Oleh : Ahmad Sholihin
BAB I
PENDAHULUAN
A.
Latar
Belakang
Islam
sebagai dinullah memiliki dua sumber utama yaitu alqur’an dan as-sunnah.
Sumber yang di sebut terakhir sering pula dinamakan al-hadits, antara lain
merupakan penjabaran dari sumber pertama, dan dalam kaitan ini fungsi al-hadits
ternyata sangat strategis bagi kehidupan dan penghidupan umat.
Dalam
perkembangan kehidupan umat, ternyata posisi dan fungsi hadits ini tidak saja
dipalsukan tetapi juga bahkan di ingkari oleh kalangan umat tertentu. Padahal
mereka dalam menegakkan shalat, mengeluarkan zakat, menunaikan ibadah haji dan
lainnya secara tidak disadari semua itu diperoleh dari rincian al-hadits.
Ingkar
as-sunnah adalah sebuah sikap penolakan terhadap sunnah Rasul, baik sebagian
maupun keseluruhannya. Bahkan Dari argumennya bahwa Nabi Muhammad tidak berhak
sama sekali untuk menjelaskan alqurán kepada umatnya. Nabi Muhammad hanya
bertugas untuk menerima wahyu dan menyampaikan wahyu itu kepada para
pengikutnya, di luar hal tersebut nabi Muhammad tidak memiliki wewenang.
B. Rumusan Masalah
- Bagaimanakah pengertian ingkarus sunnah?
- Bagaimanakah kedudukan sunnah dalam islam ?
- Sejarah perkembangan pengingkar sunnah serta upaya pelestarian sunnah oleh para pembelanya?
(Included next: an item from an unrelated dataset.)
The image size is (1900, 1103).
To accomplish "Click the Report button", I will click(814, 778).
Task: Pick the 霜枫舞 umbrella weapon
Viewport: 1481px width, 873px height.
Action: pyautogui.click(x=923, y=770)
C.Tujuan Penulisan Makalah
1. Untuk menjelaskan dan mengetahui apa itu ingkarus
sunnah
2. Untuk mengetahui kedudukan sunnah dalam islam
3. Untuk mengetahui sejarah perkembangan pengingkar
sunnah
BAB II
PEMBAHASAN
A. Pengertian
Ingkar as-Sunnah
Ingkar as-sunnah adalah sebuah sikap
penolakan terhadap sunnah Rasul, baik sebagian maupun keseluruhannya. Mereka
membuat metodologi tertentu dalam menyikapi sunnah. Hal ini mengakibatkan
tertolaknya sunnah, baik sebagian maupun kseluruhan.[1]
Penyebutan ingkar as-sunnah tidak
semata-mata berarti penolakan total terhadap sunnah. Penolakan terhadap
sebagian sunnah pun termasuk dalam kategori inkar as-sunnah, termasuk
didalamnya penolakan yang berawal dari sebuah konsep berfikir yang janggal atau
metodologi khusus yang diciptakan sendiri oleh segolongan orang baik masa lalu
maupun masa sekarang, sedangkan konsep tersebut tidak diakui oleh ulama hadits dan
fiqih.
Ada tiga jenis kelompok ingkar
as-sunnah, pertama, kelompok yang menolak hadits Rasulullah SAW secara
keseluruhan. Kedua kelompok yang menolak hadits-hadits yang tak disebutkan
dalam al qurán secara tesurat maupun tersirat. Ketiga, kelompok yang hanya
menerima hadits mutawatir (diriwayatkan oleh banyak orang setiap jenjang atau
periodenya, tidak mungkin mereka berdusta) dan menolak hadits-hadits ahad
(tidak mencapai derajat mutawatir walaupun shahih. Mereka beralasan dengan ayat
QS An Najm ayat 28(...Sesungguhnya persangkaan itu tidak berguna sedikitpun
terhadap kebenaran) mereka berhujjah dengan ayat tersebut dan tentu saja
menurut penafsiran model mereka sendiri.[2]
B. Kedudukan
dan Fungsi Sunnah Dalam Islam
Seluruh umat Islam telah sepakat
bahwa hadits Rasul merupakan sumber dan dasar hukum Islam setelah al qurán, dan
umat Islam diwajibkan mengikuti hadits sebagaimana di wajibkan mengikuti
alqur’an.[3]
Alqur’an dan hadits merupakan dua
sumber hukum syari’at Islam yang tetap, yang orang Islam tidak mungkin memahami
syari’at Islam secara mendalam dan lengkap dengan tanpa kembali dengan
kedua sumber Islam tersebut.
Seorang mujtahid dan seorang alim
pun tidak diperbolehkan hanya mencukupkan diri dengan salah satu dari keduanya.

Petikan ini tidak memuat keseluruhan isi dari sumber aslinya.